Further Thoughts on Standing and the 303 Creative v Elenis case
Several months ago, I published several posts here on the VC arguing that the Court should have dismissed Lorie Smith’s challenge to Colorado’s anti-discrimination law for lack of Article III standing. [see here and here]. In response, Prof. Richard Re (UVA) took the opposite position [see here and here]; he wrote:
According to many commentators [e.g., me], the Court decided what was really a “fake” or “made up” case brought by someone who asserted standing merely because “she worries.” As a doctrinal matter, these criticisms are unfounded [and] the premise underlying this popular criticism is plainly incorrect. … The Court spent several pages approvingly recounting the standing analysis issued by the court of appeals. And that discussion applied a “credible threat” standard, consistent with settled case law. . . . This is a case where the existing rules were followed. Leading cases in the area are unanimous …
This past week I gave the inaugural lecture at Catholic University Law School’s “Sexuality and Gender Discussion Forum” on the question of standing in this case. This presented an opportunity to take a somewhat deeper dive into the issue, and I came away more convinced than ever that the Court’s decision was deeply ill-advised, inconsistent with prior precedent, a substantial expansion of existing standing rules, and likely to wreak considerable havoc in the days ahead. Let me try to explain why.

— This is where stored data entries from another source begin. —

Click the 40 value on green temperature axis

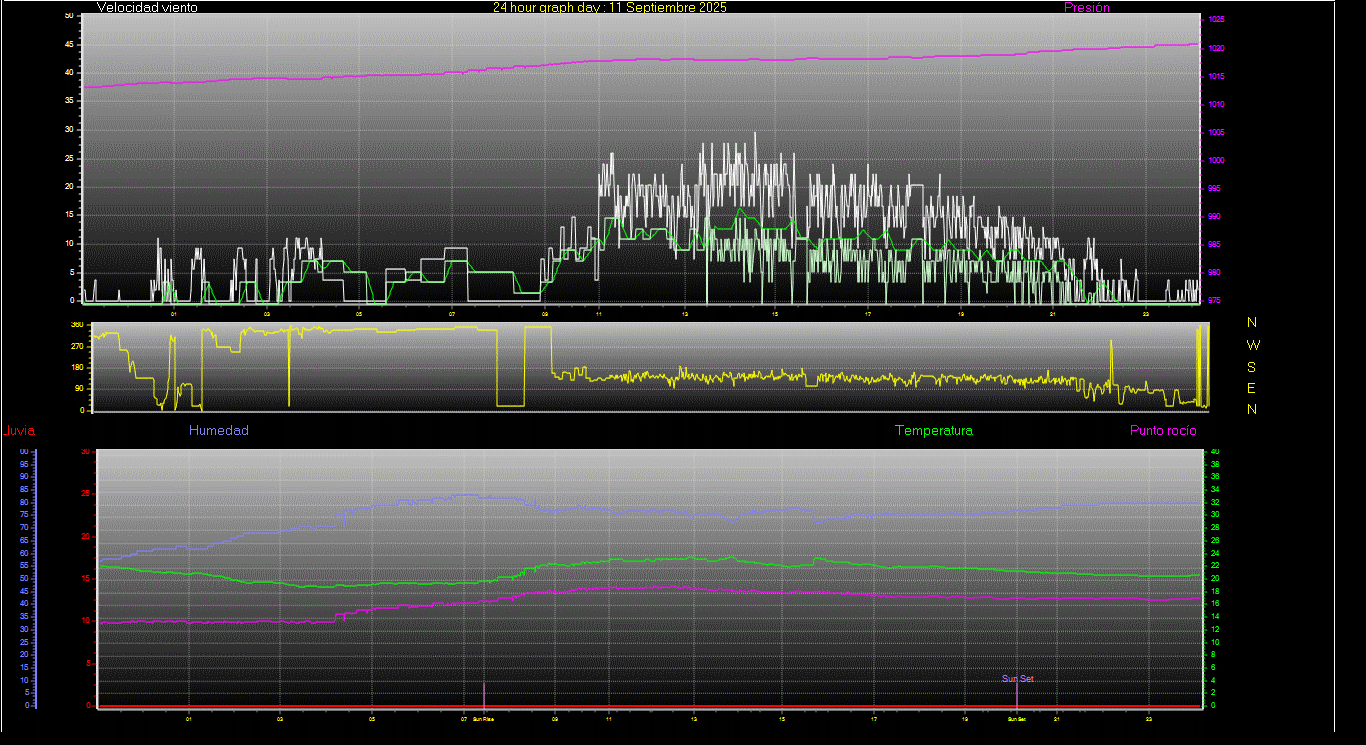point(1215,452)
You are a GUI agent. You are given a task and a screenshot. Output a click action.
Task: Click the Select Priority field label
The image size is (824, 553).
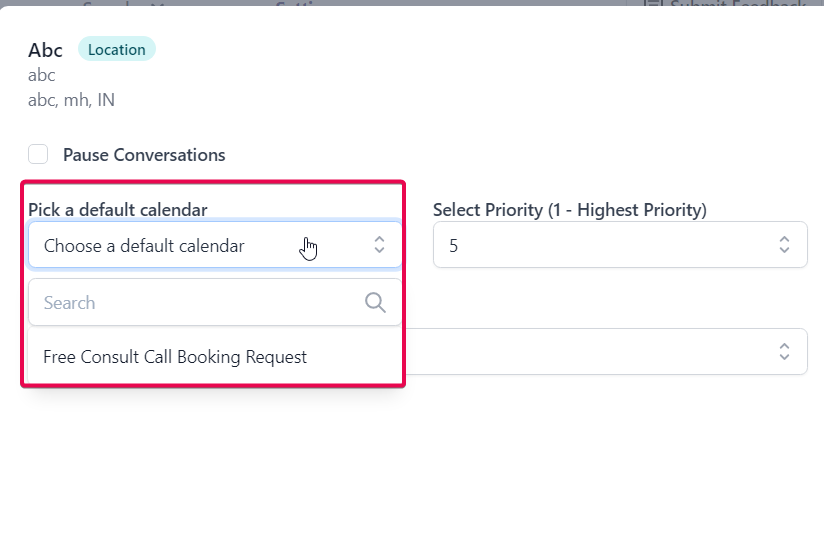569,210
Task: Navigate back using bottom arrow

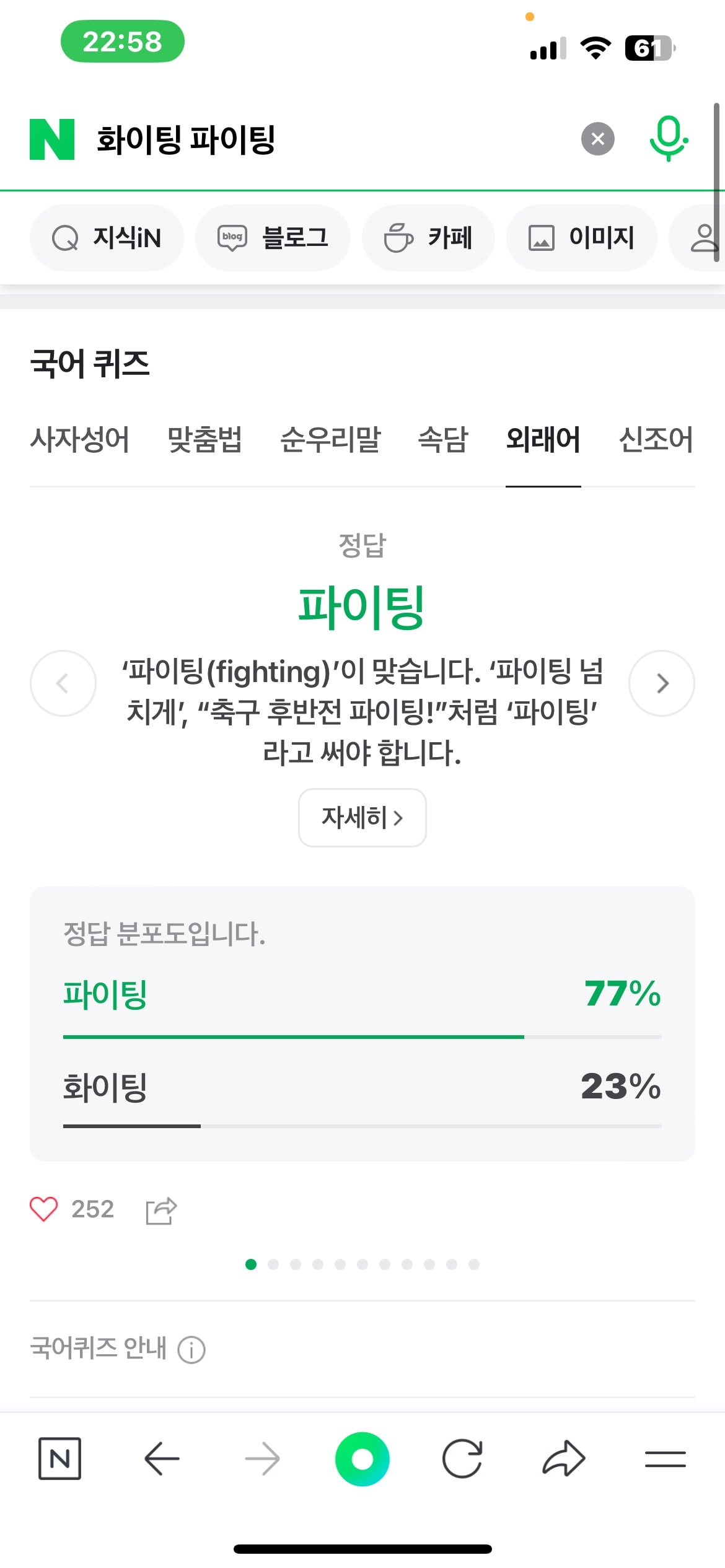Action: click(162, 1459)
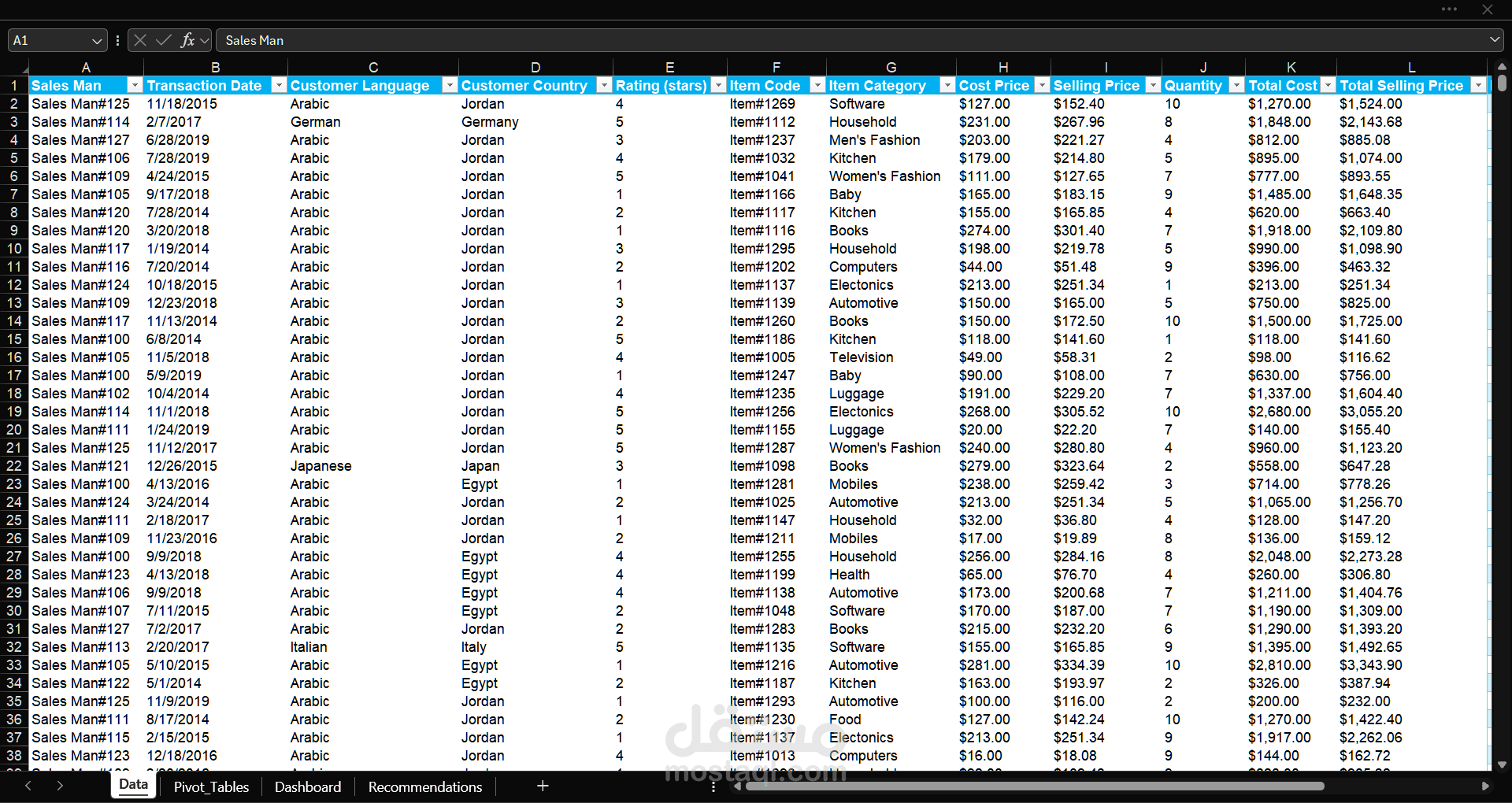Open the Item Category filter dropdown
Image resolution: width=1512 pixels, height=803 pixels.
[x=947, y=85]
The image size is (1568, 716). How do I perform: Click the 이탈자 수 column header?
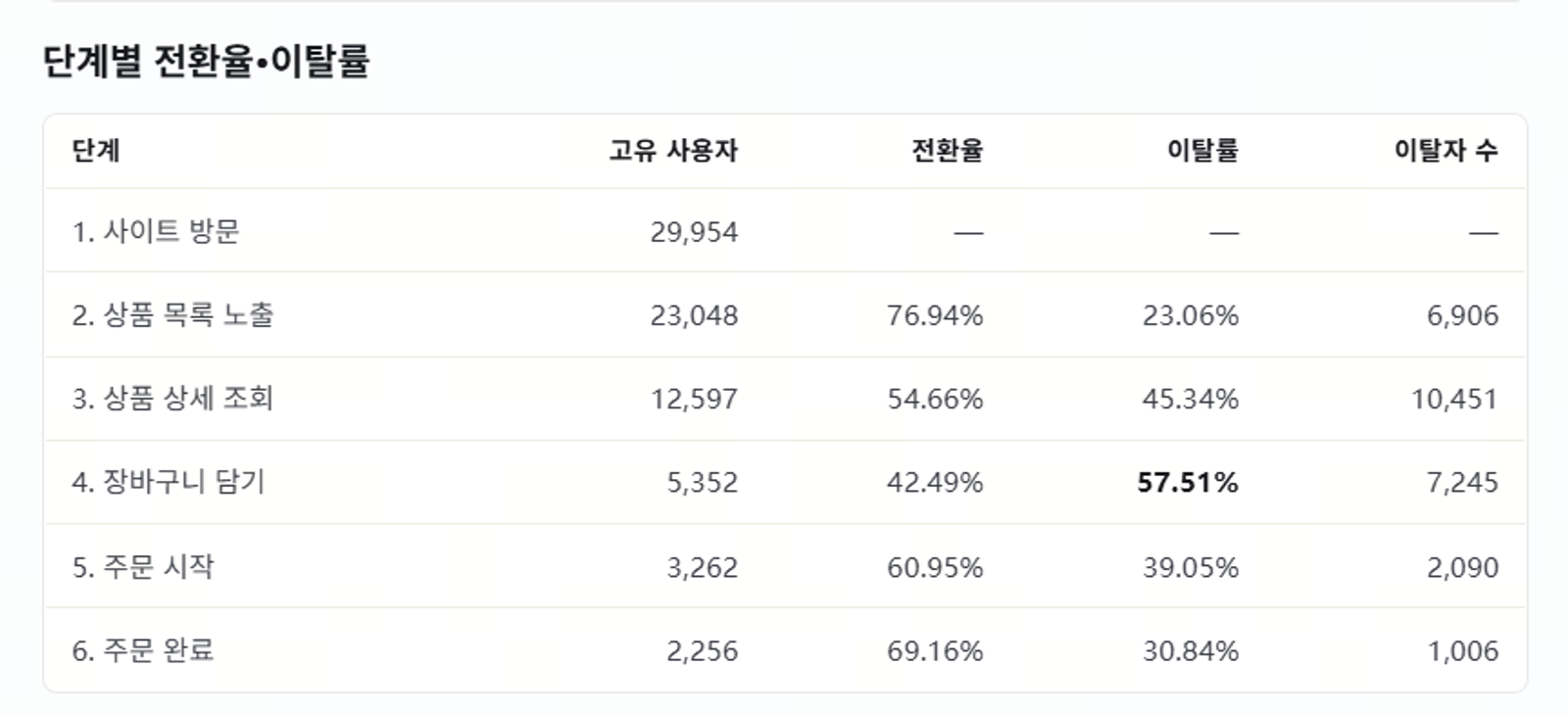coord(1446,150)
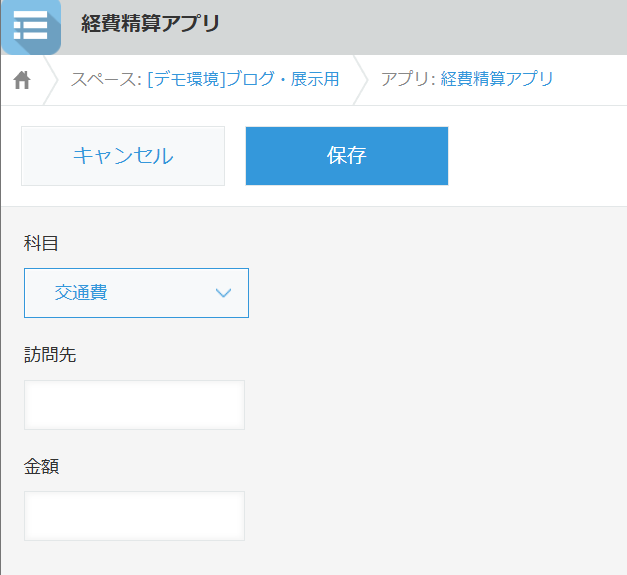Click the 交通費 selected value text

click(x=81, y=293)
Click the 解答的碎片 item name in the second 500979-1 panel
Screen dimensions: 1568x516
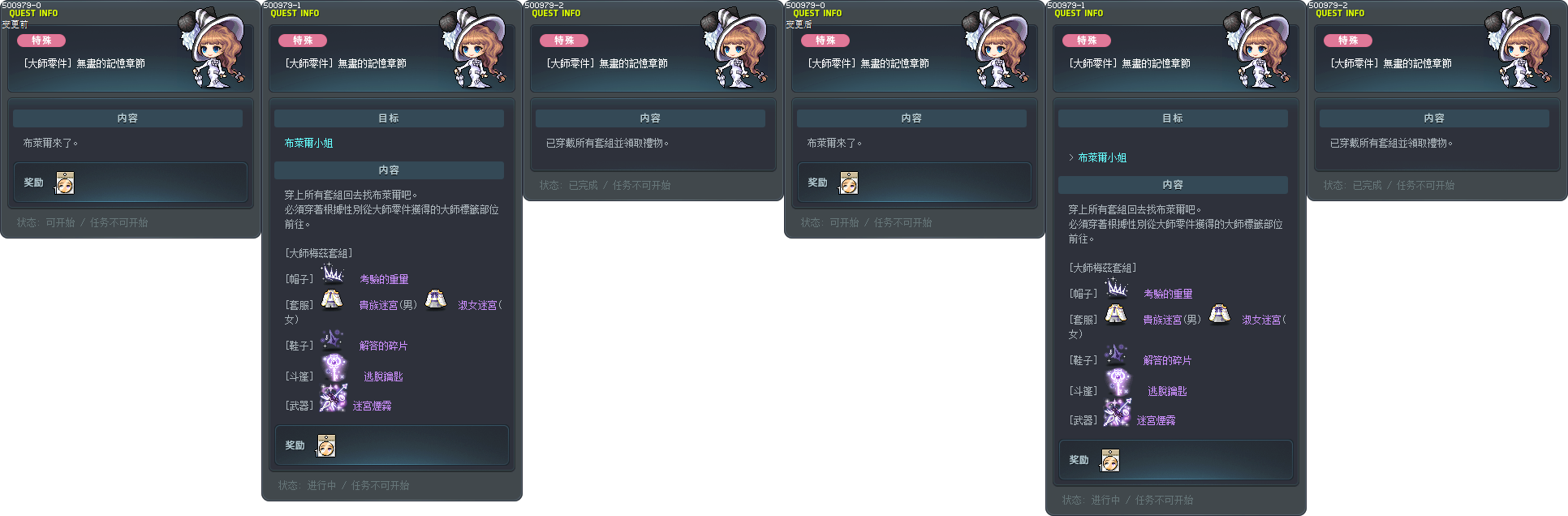1167,360
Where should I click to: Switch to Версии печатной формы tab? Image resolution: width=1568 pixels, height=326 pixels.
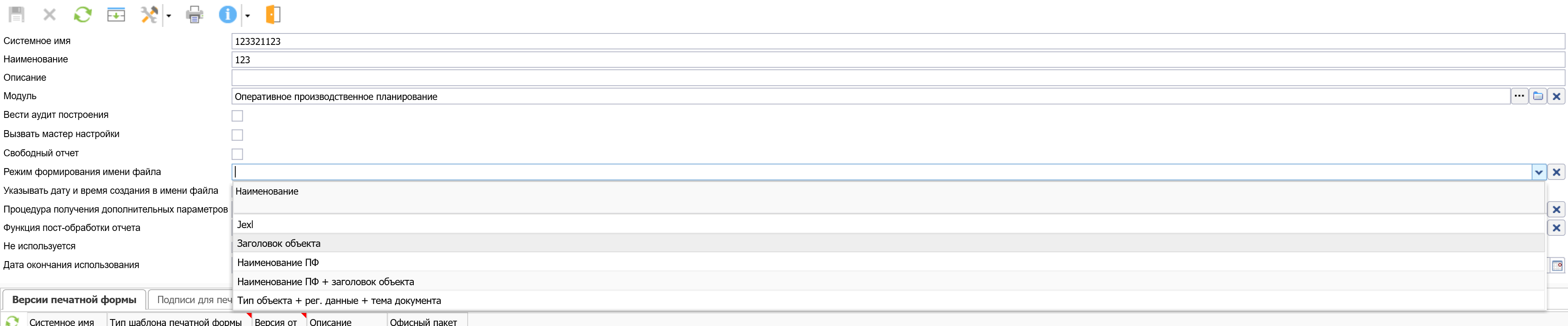click(x=74, y=300)
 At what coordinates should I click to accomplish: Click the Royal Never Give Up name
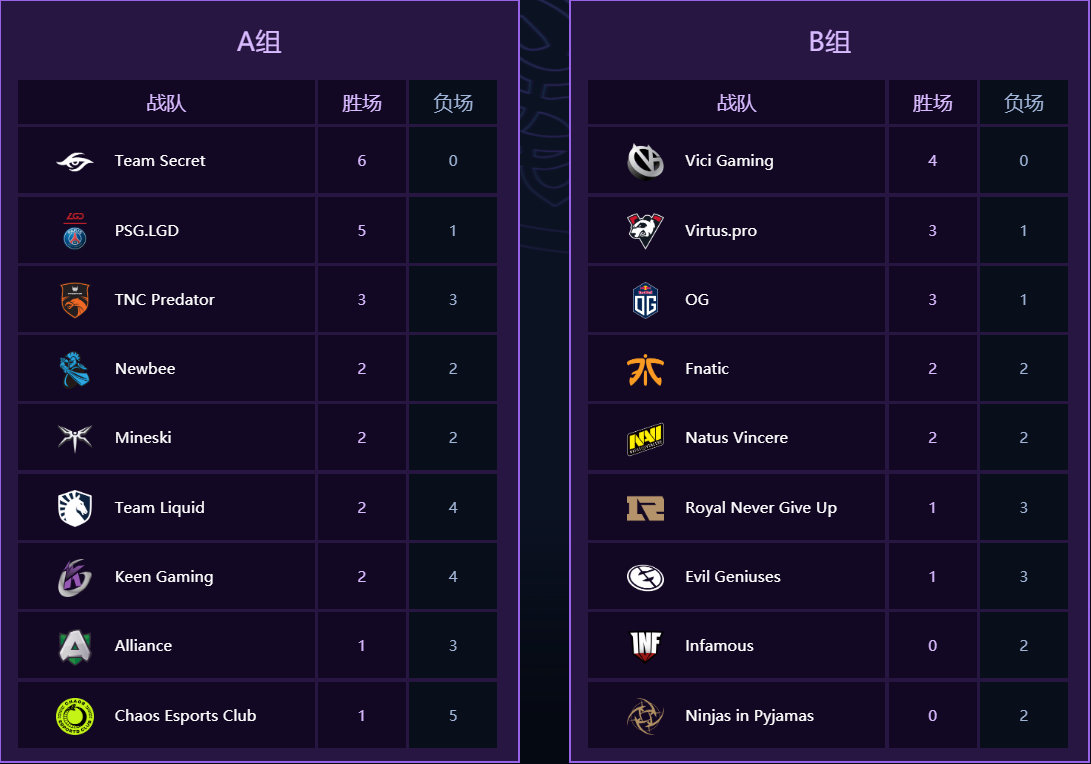pyautogui.click(x=760, y=508)
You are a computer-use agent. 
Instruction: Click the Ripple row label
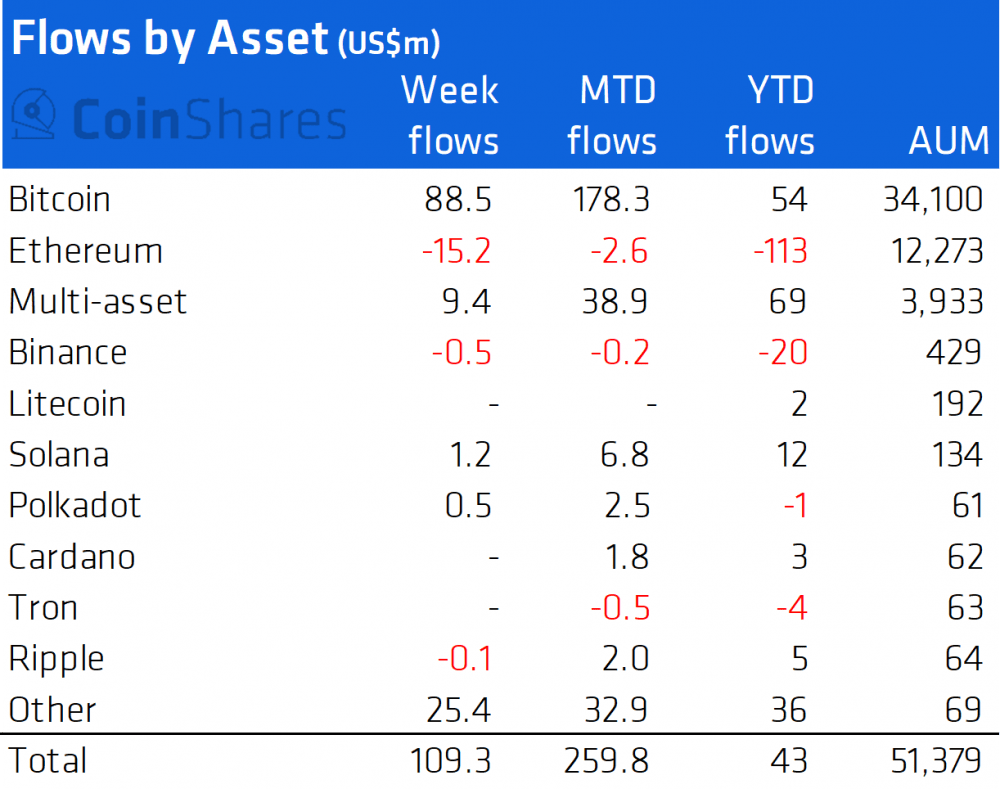57,658
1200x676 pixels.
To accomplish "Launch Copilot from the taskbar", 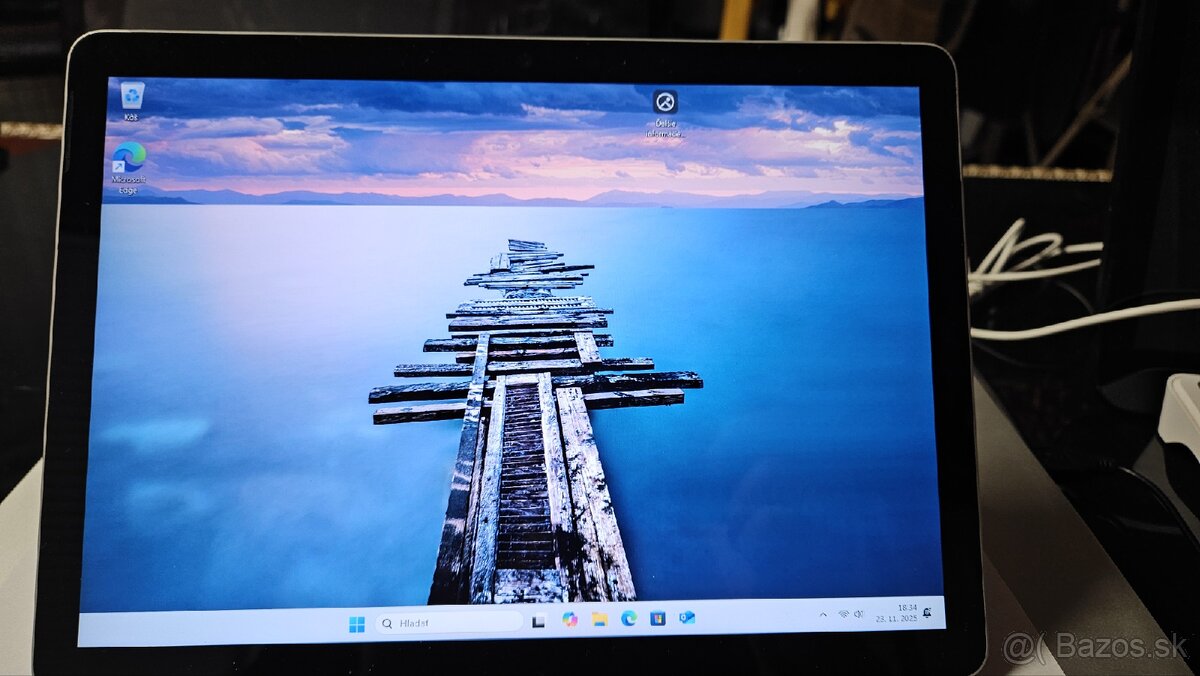I will pyautogui.click(x=570, y=620).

First, the facts, as summarized in the Supreme Court’s majority opinion (emphases added):
“Through her business, 303 Creative LLC, Lorie Smith offers website and graphic design, marketing advice, and social media management services. Recently, she decided to expand her offerings to include services for couples seeking websites for their weddings. As she envisions it, her websites will provide couples with text, graphic arts, and videos to “celebrate” and “convey” the “details” of their “unique love story.” … The websites will discuss how the couple met, explain their backgrounds, families, and future plans, and provide information about their upcoming wedding. All of the text and graphics on these websites will be “original,” “customized,” and “tailored” creations. The websites will be “expressive in nature,” designed “to communicate a particular message.” Viewers will know, too, “that the websites are [Ms. Smith’s] original artwork,” for the name of the company she owns and operates by herself will be displayed on every one. …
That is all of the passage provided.